January 6, 2015 at 11:02 PM

The Reality of Solid Modeling

*This article is based on the author’s opinions on and experiences with solid modeling.*

I just spent hours making a replica of the Square Stand in ROBLOX. The Square Stand has a very simplistic design, as it is an iPad stand with an integrated card reader. It should have taken me at most an hour to replicate this in ROBLOX Studio, and it did. Creating this stand was simple, but trying to union the parts with solid modeling was not, in every way.

Solid modeling, when it was released, seemed to me like a huge step forward for building on ROBLOX. Being a builder, I was very excited to start using this feature. Today was the first time I really put solid modeling to use, and all I have to say is that I accomplished something that should have taken 15 minutes, in four hours.

Building the stand was easy, as it’s a rounded square with an iPad mounted to it. I used a very helpful arc plugin to do all the rounded corners. Building the stand from scratch took me about 45 minutes. Of course, I built the the stand very large, as I would scale it down when I was done unioning the parts.

I decided to union just the curved corners, as they had quite a few parts to them and gave a choppy look while un-unioned (did I just make up a word?) I unioned the bottom corners of the square with ease, but when I went to union the iPads ‘edges,’ I kept getting an error about the union being unsolvable and that I should offset the parts. I tried pretty much everything, including the offsetting, and the same error kept popping up. At this point, I just scrapped the entire curve and remade it. After I re-cframed the curve, I tried to union it, and it worked. It actually unioned after an hour of Googling and messing around in ROBLOX Studio.

I tried unioning another corner, and it gave me the same error. I deleted everything that was there, remade the corner to what it was exactly before, and, boom, no error. This made no sense, but it worked, so I went on to the next corner. The third corner didn’t work at all. I got the same error code even after I remade it. With this corner, I had to copy over one of the already unioned corners, which ended up being a huge hassle. The fourth corner worked fine with the remaking and unioning.

My next step was to scale the whole thing down. Using the popular model rescale plugin, I had no luck. When I used this plugin, the unions would completely break or they would separate and the parts would become huge but still look small. I went on to try and use an old, traditional script; however, the that way didn’t like the new unions and the script would break and everything was a mess. During the midst of trying to scale my large iPad stand, I came across something I had never seen before in my building tools. I realized there was a scaling function built into Quenty’s qCmdUtl. I gave it a shot and it worked phenomenally, scaling the unions perfectly. I felt stupid to not have seen this before, but so happy to finally be done with this stand, and solid modeling.

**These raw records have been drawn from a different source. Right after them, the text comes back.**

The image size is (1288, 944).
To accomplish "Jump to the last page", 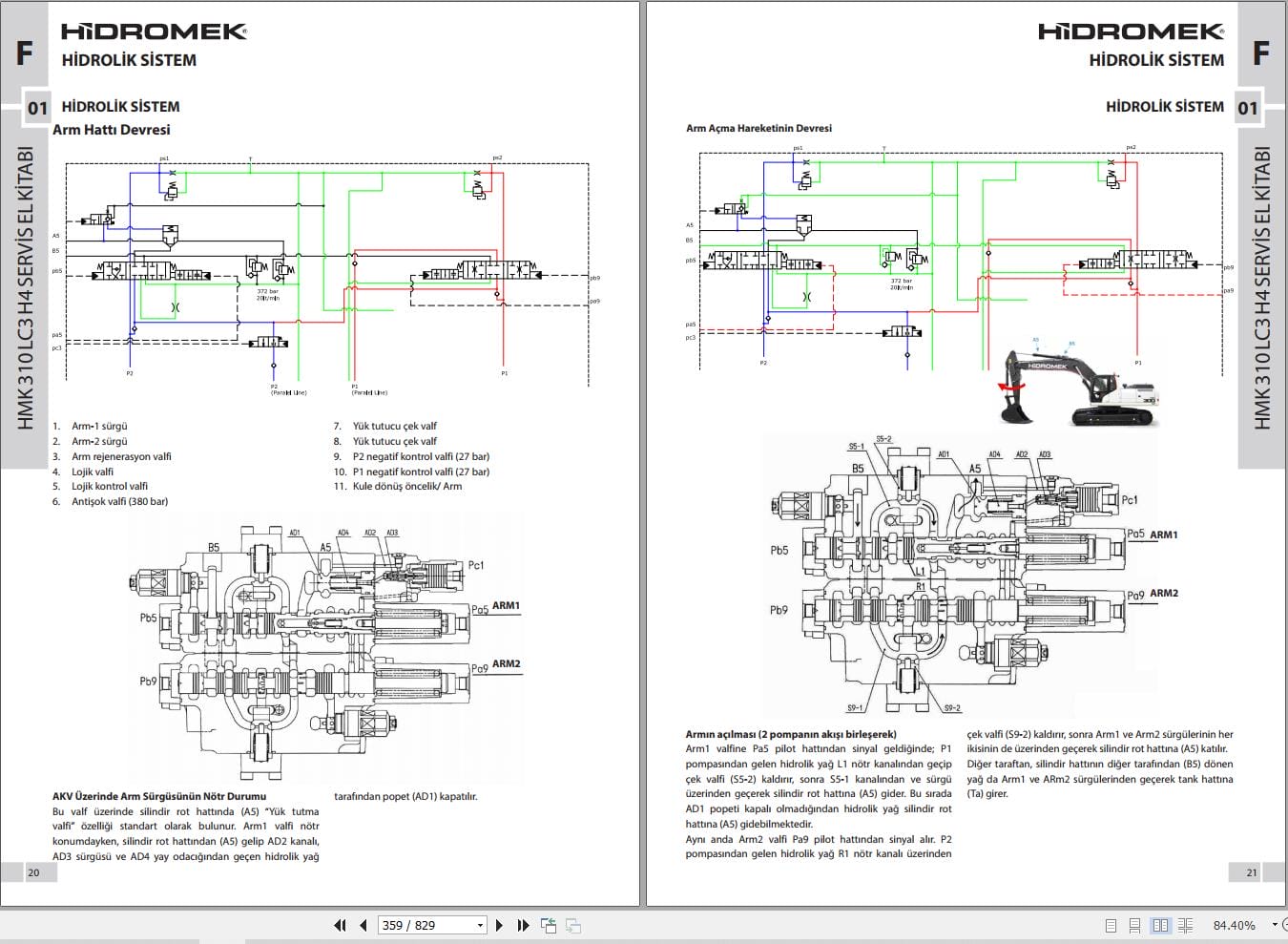I will [x=522, y=925].
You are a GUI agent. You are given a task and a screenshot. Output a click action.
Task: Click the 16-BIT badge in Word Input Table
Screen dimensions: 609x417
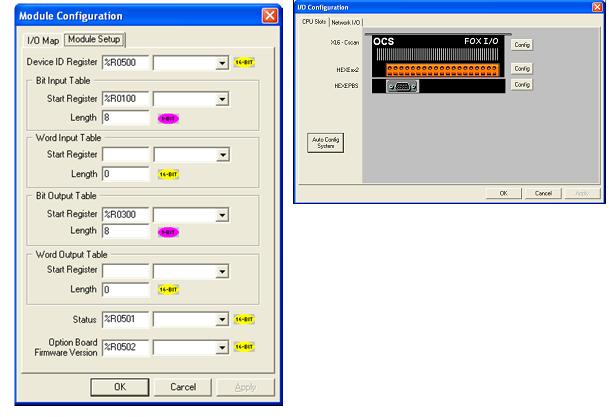pos(168,174)
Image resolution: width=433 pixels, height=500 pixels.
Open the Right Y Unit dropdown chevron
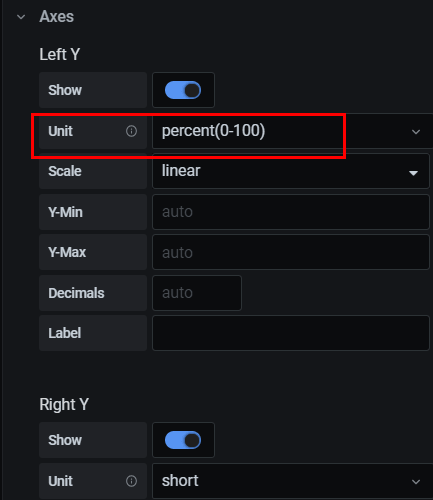pos(416,482)
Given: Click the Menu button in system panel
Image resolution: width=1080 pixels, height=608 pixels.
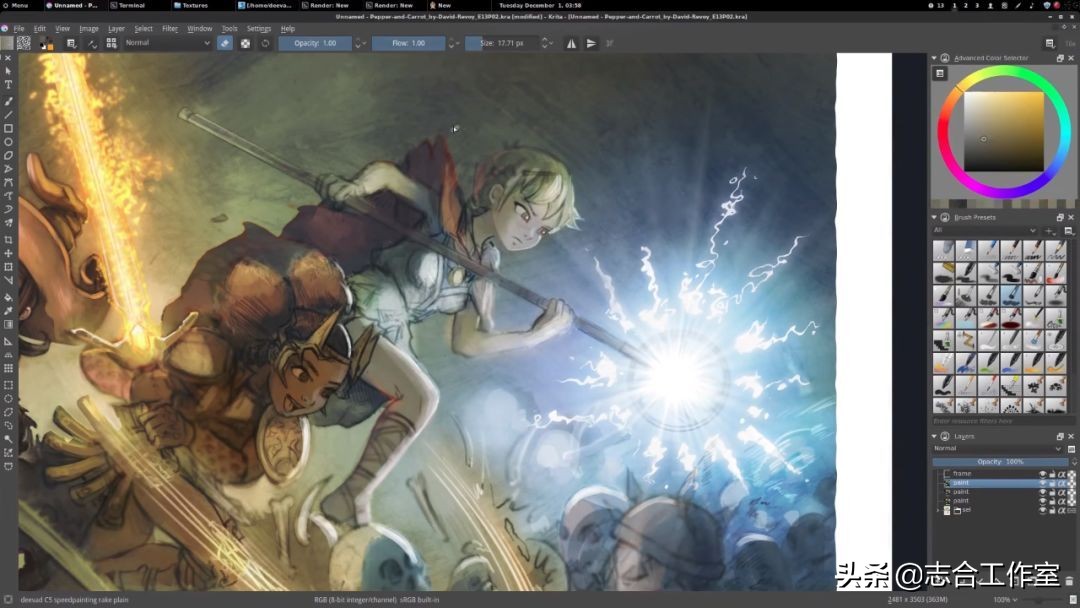Looking at the screenshot, I should point(19,5).
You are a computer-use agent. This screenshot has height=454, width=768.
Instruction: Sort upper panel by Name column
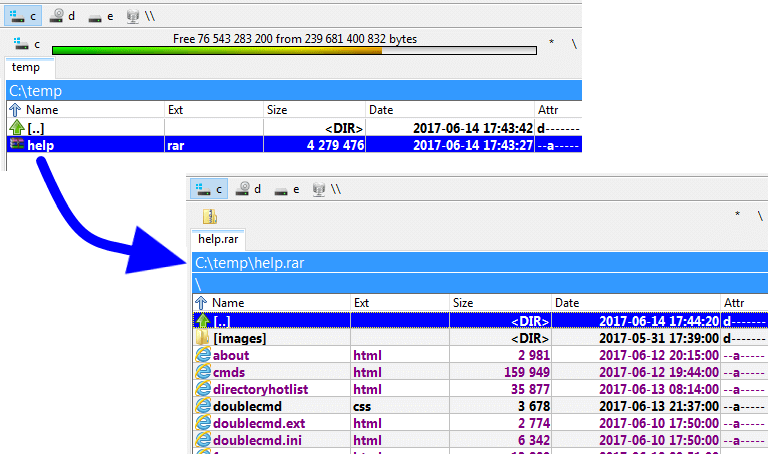[42, 109]
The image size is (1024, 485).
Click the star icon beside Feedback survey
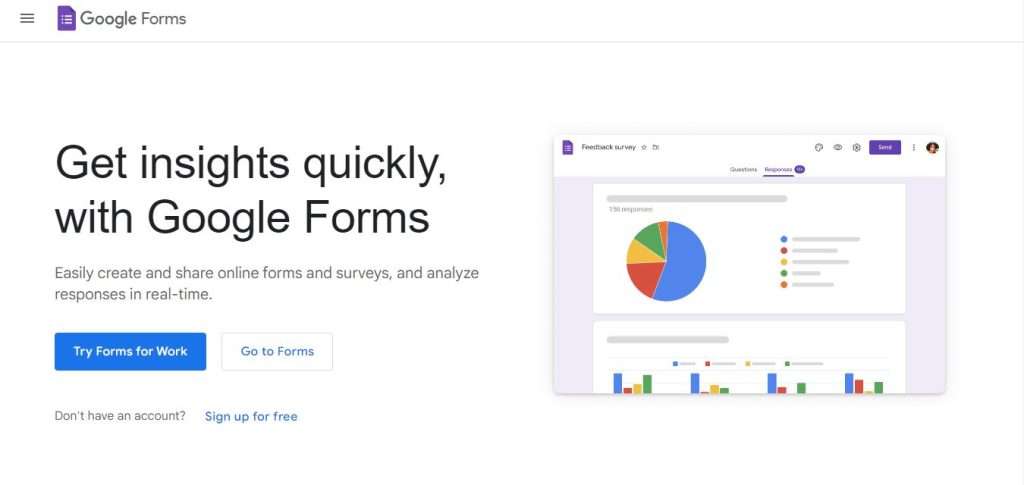(x=644, y=148)
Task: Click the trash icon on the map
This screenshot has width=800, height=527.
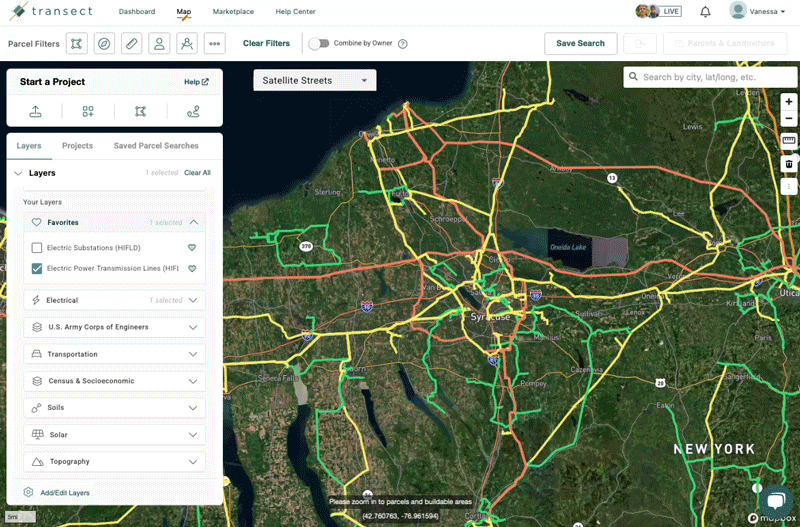Action: (788, 164)
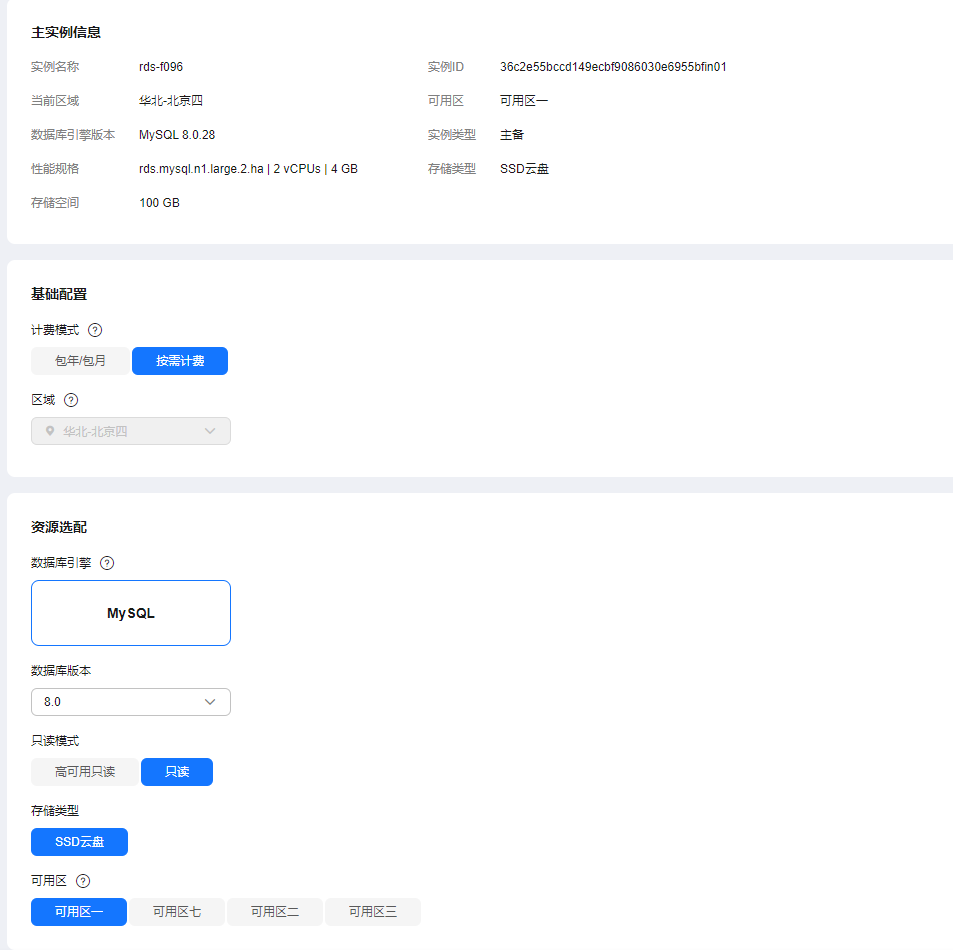
Task: Click the instance name rds-f096
Action: coord(161,67)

Solid modeling is still quite new, though it seems as though the team at ROBLOX hasn’t tried to crank out any bugs or add any features since the initial release in June. They kind of just released solid modeling and forgot about it. The limitations of the feature and the many, many bugs make it also seem like it was rushed by the ROBLOX team. I would have rather waited a couple more months and had a less buggy feature, because in all honesty, it’s not like anybody was really asking for solid modeling to be released sooner than later.  Solid modeling just isn’t the big step forward I must have been looking for in ROBLOX.